Butternut, chilli and feta muffins

The crowd-pleasing combo of butternut and feta is livened up with a hit of chilli in these savoury muffins. Serve them warm with lots of butter, pesto and fresh basil.

Serves: 8-10


350g butternut
1 tbsp olive oil
1 tsp chilli flakes
2 crushed cloves garlic
Ground pepper
2 free-range eggs
¾ cup milk
2 crumbled rounds of feta
2 cups flour
3 tsp baking powder
Fresh basil
Sundried tomato pesto


  • Preheat the oven to 180˚C.
  • Cut the butternut into bite-sized chunks.
  • Toss the butternut with olive oil, chilli flakes and garlic, season to taste and
  • roast for 25 minutes. Remove and set
  • aside to cool.
  • Whisk the eggs and milk together before mixing with the butternut and feta.
  • Sift in the flour and baking powder and fold the mixture together. Don’t over-mix the dough, or you’ll end up with dense, heavy muffins.
  • Grease a muffin pan and spoon the mixture into the cups.

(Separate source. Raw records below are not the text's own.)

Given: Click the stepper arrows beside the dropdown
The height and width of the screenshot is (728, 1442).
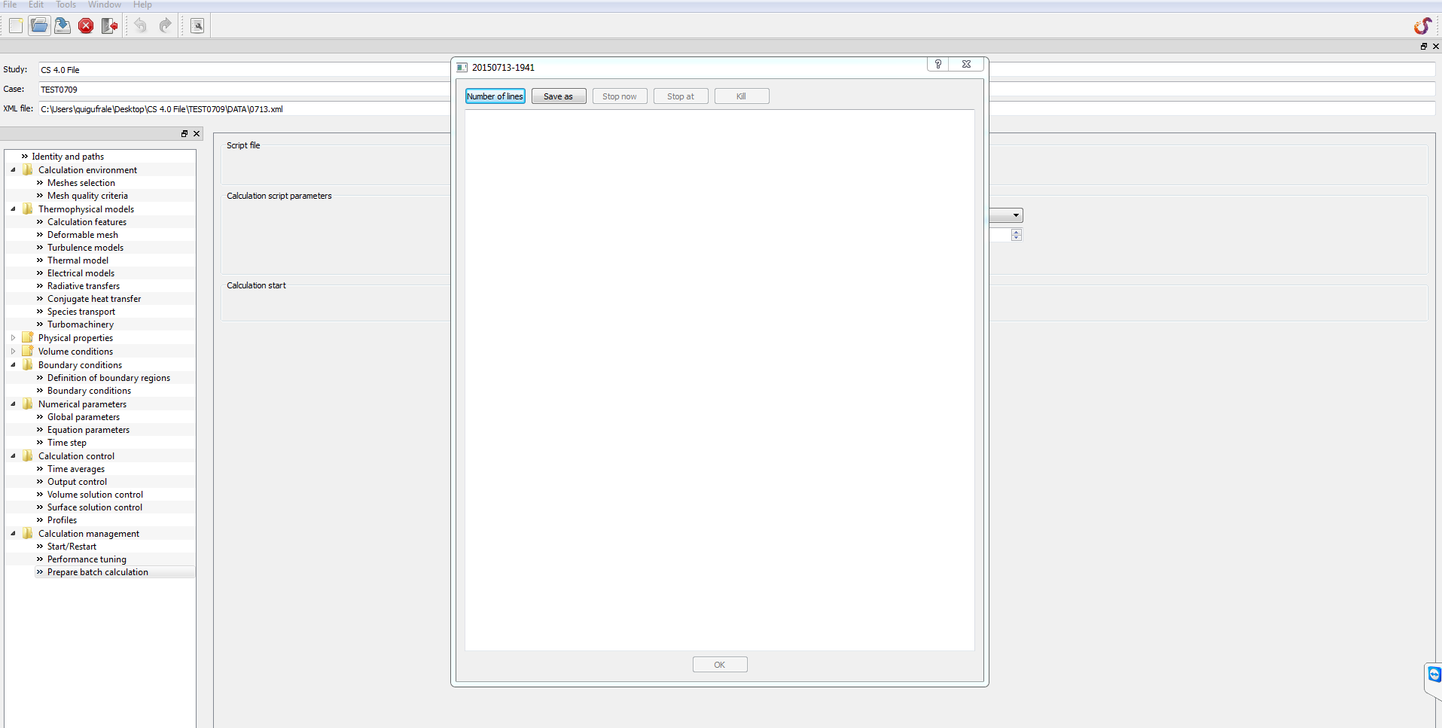Looking at the screenshot, I should [1016, 235].
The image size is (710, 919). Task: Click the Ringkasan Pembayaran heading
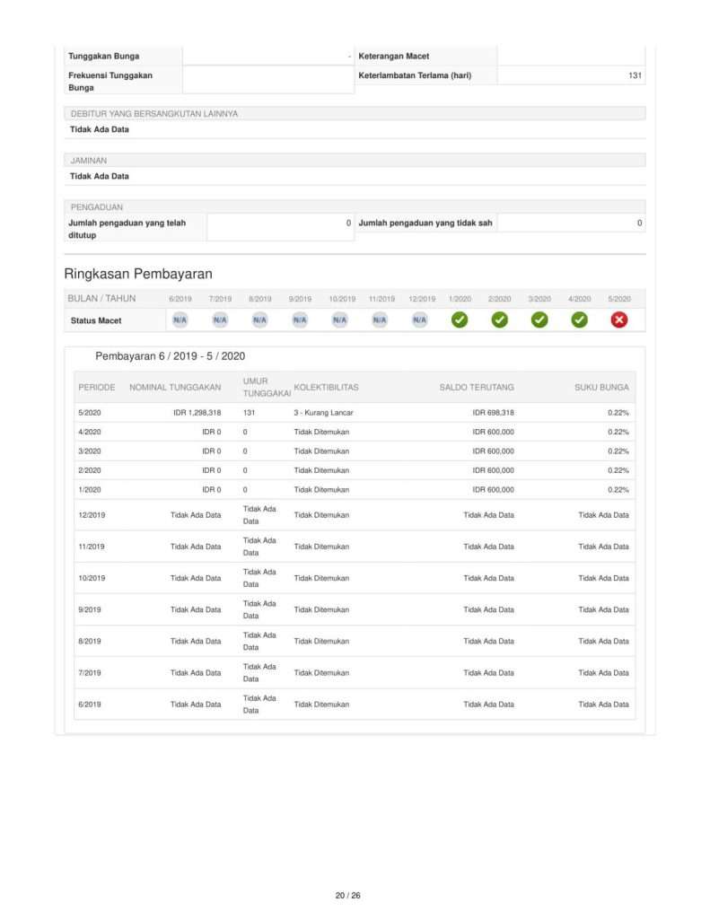(x=137, y=274)
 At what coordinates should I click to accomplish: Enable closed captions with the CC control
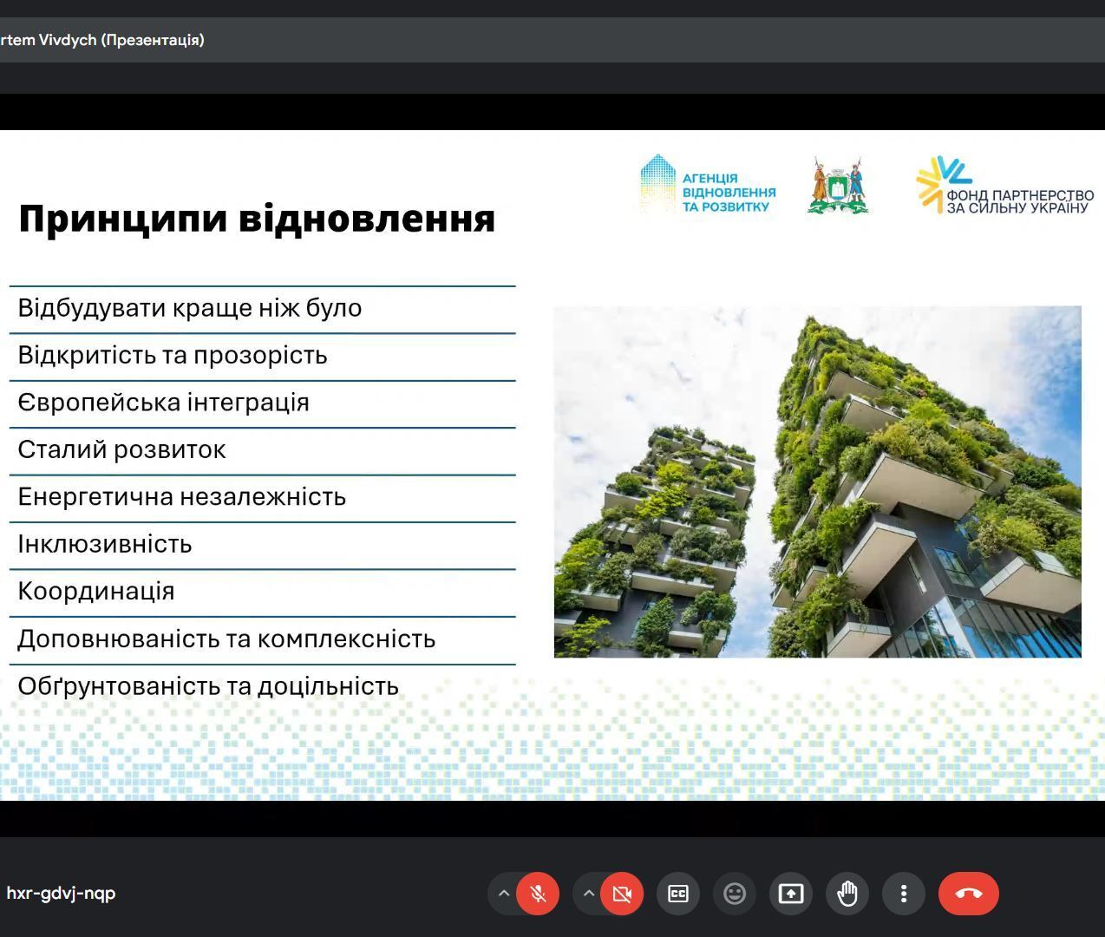click(x=677, y=893)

Bake for 20 minutes until a skewer inserted comes out clean.
  • Serve the muffins warm with lots of butter, sundried tomato pesto and fresh basil leaves.

Tip: The butternut can be substituted with roasted red peppers, you can add a handful of chopped parsley or baby spinach, or swap the feta for cheddar or goat’s cheese.